__Required work__
Retype the data below, starting at the line containing "Find the location" and ending after the line containing "accuracy-y-tick-label: 0.2 is", with both of those lines included. Leave the pictures out.

__Material for this task__
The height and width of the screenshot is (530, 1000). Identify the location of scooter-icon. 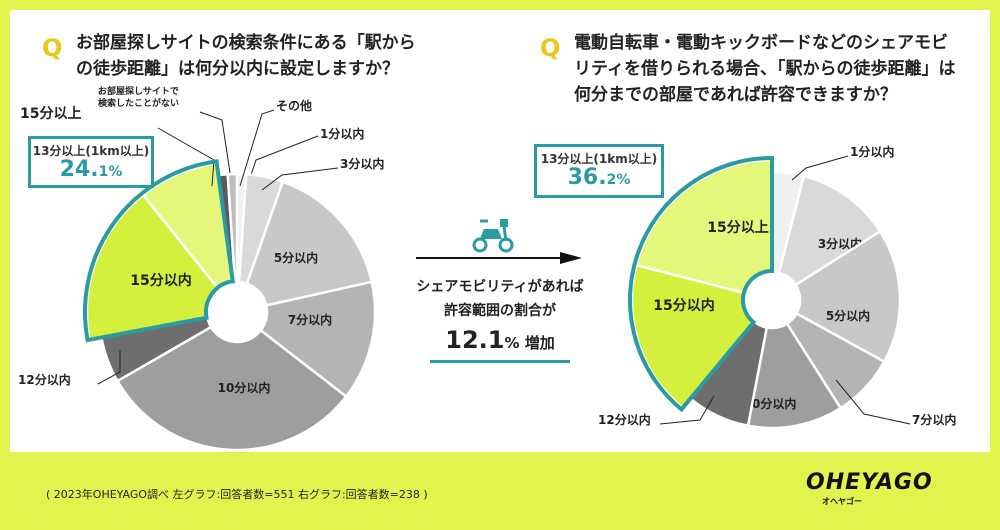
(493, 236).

---

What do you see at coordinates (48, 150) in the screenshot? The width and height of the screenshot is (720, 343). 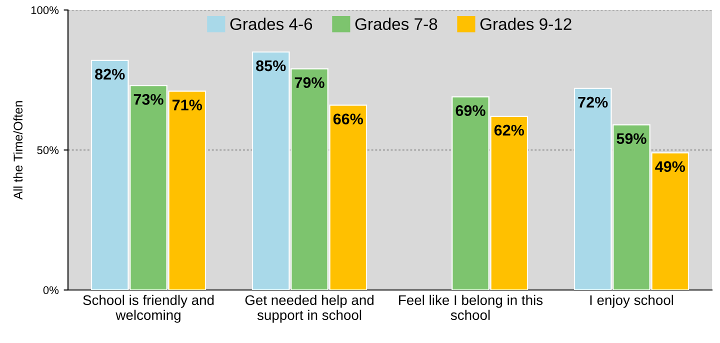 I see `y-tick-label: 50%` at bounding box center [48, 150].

* * *

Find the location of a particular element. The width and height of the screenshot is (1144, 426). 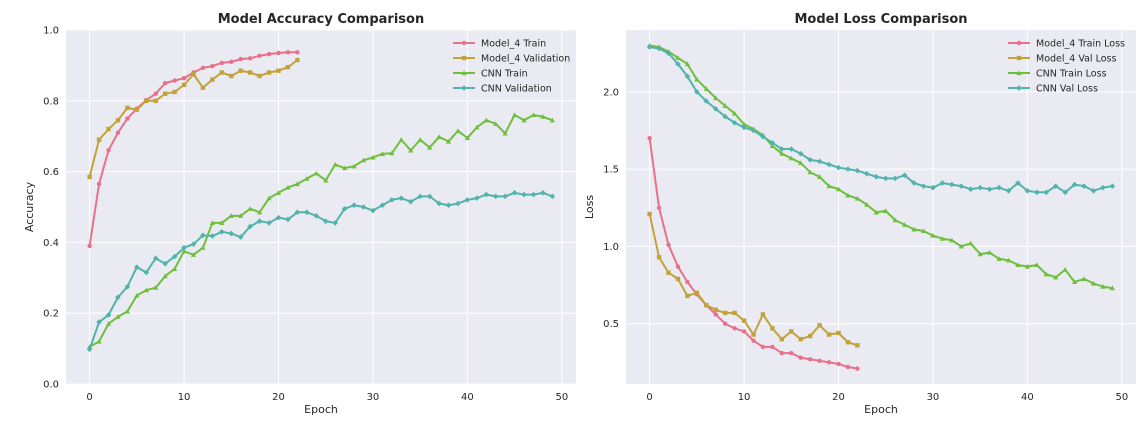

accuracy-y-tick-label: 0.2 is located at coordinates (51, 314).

__Task output__
Find the location of a particular element. The width and height of the screenshot is (1144, 426). 

accuracy-y-tick-label: 0.2 is located at coordinates (51, 314).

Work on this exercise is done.